Public API additions

const extractor = new LlmFactExtractor({
  model: {
    async generateText(prompt) {
      return jsonStringFromSomeLlm(prompt);
    },
  },
});

const fact = await db.ingestStatement('I have worked with Bun and TypeScript since 2025.', {
  extractor,
});

Optional customization:

const extractor = new LlmFactExtractor({
  model,
  instructions: 'Prefer product and technology topics over generic nouns.',
});

Execution plan

Task 1: Lock the adapter behavior with failing tests

Objective: Define the LLM adapter contract before implementation.

Files:

  • Modify: tests/ingestion.test.ts
  • Modify: src/ingestion/types.ts
  • Modify: src/index.ts

Verification:

  • Run focused ingestion tests and confirm they fail for the missing adapter behavior.

Task 2: Implement the LLM adapter and response parsing

Objective: Add a reusable LlmFactExtractor implementation plus robust JSON extraction helpers.
------
LIST OF TASKS
1. Reproduce the part of the implementation plan for the LLM fact extractor starting at "Task 1: Lock" and ending at "missing adapter behavior.", substituting "wrapper" for "adapter".
2. Write the next part of the implementation plan for the LLM fact extractor, picking up after its final sentence.

STORED DATA
------
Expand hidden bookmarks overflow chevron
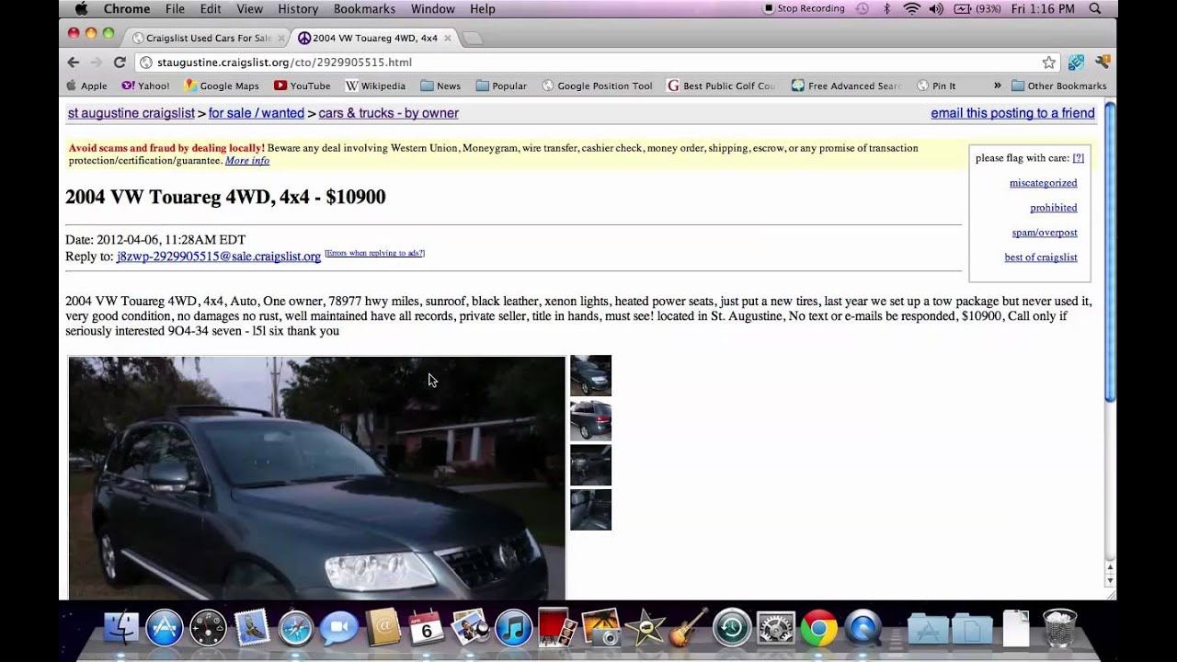 [997, 86]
------
TASK RESPONSES
1.
Task 1: Lock the wrapper behavior with failing tests

Objective: Define the LLM wrapper contract before implementation.

Files:

  • Modify: tests/ingestion.test.ts
  • Modify: src/ingestion/types.ts
  • Modify: src/index.ts

Verification:

  • Run focused ingestion tests and confirm they fail for the missing wrapper behavior.

2.
Files:

  • Create: src/ingestion/llm-extractor.ts
  • Modify: src/ingestion/types.ts
  • Modify: src/ingestion/extractor.ts
  • Modify: src/index.ts

Verification:

  • Run the focused ingestion tests until green.

Task 3: Document the adapter and run the full suite

Objective: Expose the new adapter in docs and ensure the whole package still passes verification.

Files:

  • Modify: README.md
  • Modify: src/index.ts

Verification:

  • Run bun run test && bun run check && bun run build
  • Confirm the README shows how to bridge an arbitrary LLM client into the adapter.